*** Opening of Provided data ***
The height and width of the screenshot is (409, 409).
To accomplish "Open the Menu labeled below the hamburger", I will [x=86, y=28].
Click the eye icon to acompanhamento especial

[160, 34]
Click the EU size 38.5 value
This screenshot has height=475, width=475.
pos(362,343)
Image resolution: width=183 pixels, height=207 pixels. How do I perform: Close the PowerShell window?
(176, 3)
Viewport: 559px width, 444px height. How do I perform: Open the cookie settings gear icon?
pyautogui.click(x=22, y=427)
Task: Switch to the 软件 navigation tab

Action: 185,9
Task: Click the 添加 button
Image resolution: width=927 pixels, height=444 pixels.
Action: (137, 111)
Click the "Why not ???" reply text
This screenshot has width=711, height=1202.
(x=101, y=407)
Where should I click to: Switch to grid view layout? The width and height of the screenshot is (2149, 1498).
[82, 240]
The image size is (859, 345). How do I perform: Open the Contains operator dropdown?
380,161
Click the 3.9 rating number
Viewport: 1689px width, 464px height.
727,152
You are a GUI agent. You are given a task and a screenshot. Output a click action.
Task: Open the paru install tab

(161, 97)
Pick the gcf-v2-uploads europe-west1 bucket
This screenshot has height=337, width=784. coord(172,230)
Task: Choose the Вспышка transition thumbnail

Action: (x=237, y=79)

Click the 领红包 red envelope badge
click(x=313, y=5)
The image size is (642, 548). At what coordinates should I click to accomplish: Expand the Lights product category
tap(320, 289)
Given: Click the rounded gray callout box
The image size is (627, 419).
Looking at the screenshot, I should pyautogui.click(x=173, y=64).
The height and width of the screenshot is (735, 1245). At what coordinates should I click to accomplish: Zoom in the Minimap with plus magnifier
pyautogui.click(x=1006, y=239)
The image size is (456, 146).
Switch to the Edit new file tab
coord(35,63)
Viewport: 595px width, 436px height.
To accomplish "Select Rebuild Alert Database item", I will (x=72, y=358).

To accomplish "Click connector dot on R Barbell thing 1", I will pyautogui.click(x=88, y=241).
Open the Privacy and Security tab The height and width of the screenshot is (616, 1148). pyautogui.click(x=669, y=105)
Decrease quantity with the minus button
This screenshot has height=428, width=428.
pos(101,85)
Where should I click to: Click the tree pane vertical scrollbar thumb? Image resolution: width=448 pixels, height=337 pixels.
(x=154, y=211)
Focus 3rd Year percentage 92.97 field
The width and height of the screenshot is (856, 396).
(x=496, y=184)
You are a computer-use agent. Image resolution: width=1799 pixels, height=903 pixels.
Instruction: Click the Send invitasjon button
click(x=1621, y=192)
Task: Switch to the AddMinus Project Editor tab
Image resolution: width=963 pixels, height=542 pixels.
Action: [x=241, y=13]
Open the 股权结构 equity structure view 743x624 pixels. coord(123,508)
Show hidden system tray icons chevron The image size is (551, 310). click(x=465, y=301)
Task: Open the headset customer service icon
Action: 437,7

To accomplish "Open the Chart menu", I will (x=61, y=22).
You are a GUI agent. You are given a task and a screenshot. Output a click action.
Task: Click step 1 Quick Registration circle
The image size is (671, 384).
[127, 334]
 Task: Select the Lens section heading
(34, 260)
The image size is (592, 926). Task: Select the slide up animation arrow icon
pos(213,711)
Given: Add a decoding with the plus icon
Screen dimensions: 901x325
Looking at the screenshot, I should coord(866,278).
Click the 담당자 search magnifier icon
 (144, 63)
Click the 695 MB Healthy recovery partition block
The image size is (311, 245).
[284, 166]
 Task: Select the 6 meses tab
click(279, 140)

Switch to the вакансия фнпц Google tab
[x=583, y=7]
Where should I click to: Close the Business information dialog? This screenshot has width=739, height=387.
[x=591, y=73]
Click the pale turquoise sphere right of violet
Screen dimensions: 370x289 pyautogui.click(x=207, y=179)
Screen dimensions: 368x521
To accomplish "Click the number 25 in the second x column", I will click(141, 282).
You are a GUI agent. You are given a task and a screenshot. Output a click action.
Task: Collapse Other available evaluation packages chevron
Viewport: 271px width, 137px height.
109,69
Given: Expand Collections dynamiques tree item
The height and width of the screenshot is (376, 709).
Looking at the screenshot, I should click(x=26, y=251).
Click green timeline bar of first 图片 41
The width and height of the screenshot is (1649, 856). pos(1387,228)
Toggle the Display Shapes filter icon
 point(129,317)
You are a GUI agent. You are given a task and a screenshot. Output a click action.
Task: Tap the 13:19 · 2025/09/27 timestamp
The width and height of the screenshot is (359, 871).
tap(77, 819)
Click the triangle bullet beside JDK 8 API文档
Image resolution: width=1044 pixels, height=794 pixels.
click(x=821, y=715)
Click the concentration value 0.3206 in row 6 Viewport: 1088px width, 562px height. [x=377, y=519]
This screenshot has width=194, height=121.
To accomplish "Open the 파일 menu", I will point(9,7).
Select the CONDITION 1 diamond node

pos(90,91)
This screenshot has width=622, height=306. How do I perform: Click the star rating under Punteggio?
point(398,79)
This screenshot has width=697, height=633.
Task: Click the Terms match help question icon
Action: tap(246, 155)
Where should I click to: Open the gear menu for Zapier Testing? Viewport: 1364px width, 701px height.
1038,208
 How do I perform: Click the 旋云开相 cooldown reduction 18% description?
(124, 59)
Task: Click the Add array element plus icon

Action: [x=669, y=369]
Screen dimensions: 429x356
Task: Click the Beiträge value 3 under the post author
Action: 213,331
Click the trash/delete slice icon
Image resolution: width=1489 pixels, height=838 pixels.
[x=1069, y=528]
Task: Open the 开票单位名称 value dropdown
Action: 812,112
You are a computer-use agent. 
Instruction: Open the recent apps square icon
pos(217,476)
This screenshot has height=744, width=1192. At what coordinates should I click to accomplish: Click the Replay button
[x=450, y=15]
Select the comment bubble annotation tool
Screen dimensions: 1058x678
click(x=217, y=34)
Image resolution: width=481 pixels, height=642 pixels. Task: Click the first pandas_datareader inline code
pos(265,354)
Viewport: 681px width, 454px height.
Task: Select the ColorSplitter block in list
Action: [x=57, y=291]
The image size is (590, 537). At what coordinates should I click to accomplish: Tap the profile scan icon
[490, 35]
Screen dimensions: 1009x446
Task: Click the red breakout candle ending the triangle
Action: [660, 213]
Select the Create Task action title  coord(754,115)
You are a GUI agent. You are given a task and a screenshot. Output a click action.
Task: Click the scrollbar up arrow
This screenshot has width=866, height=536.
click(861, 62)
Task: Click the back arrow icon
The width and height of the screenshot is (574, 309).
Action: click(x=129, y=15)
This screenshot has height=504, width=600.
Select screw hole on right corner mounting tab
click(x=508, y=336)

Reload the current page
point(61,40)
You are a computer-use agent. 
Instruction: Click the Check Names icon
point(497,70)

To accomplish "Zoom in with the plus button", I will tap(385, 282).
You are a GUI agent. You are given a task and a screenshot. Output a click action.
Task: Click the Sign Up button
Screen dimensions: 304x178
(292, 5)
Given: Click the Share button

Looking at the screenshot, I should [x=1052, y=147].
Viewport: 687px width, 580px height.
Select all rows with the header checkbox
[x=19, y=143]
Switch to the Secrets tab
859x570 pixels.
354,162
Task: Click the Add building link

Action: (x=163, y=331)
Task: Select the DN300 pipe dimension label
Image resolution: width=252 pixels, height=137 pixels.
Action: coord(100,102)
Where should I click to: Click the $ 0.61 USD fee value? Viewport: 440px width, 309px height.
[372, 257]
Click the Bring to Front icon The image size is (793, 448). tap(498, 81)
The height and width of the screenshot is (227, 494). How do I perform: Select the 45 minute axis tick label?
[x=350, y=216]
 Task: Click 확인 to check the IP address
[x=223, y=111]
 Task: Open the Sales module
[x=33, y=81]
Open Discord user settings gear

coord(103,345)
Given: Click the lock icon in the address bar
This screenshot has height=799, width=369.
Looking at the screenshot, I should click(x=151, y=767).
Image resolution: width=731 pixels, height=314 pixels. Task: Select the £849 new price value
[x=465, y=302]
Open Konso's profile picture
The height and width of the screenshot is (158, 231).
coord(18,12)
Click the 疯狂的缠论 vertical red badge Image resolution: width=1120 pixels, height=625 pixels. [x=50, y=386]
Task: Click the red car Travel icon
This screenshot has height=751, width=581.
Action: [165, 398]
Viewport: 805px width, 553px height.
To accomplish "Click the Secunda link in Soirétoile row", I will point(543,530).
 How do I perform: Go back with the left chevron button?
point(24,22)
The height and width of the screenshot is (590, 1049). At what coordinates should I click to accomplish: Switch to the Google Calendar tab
*** Close of Provided data ***
▶ **What you should do**
Work out how many lines of the entries contain the word "item", and answer with that number alone.

▶ **Answer space**
2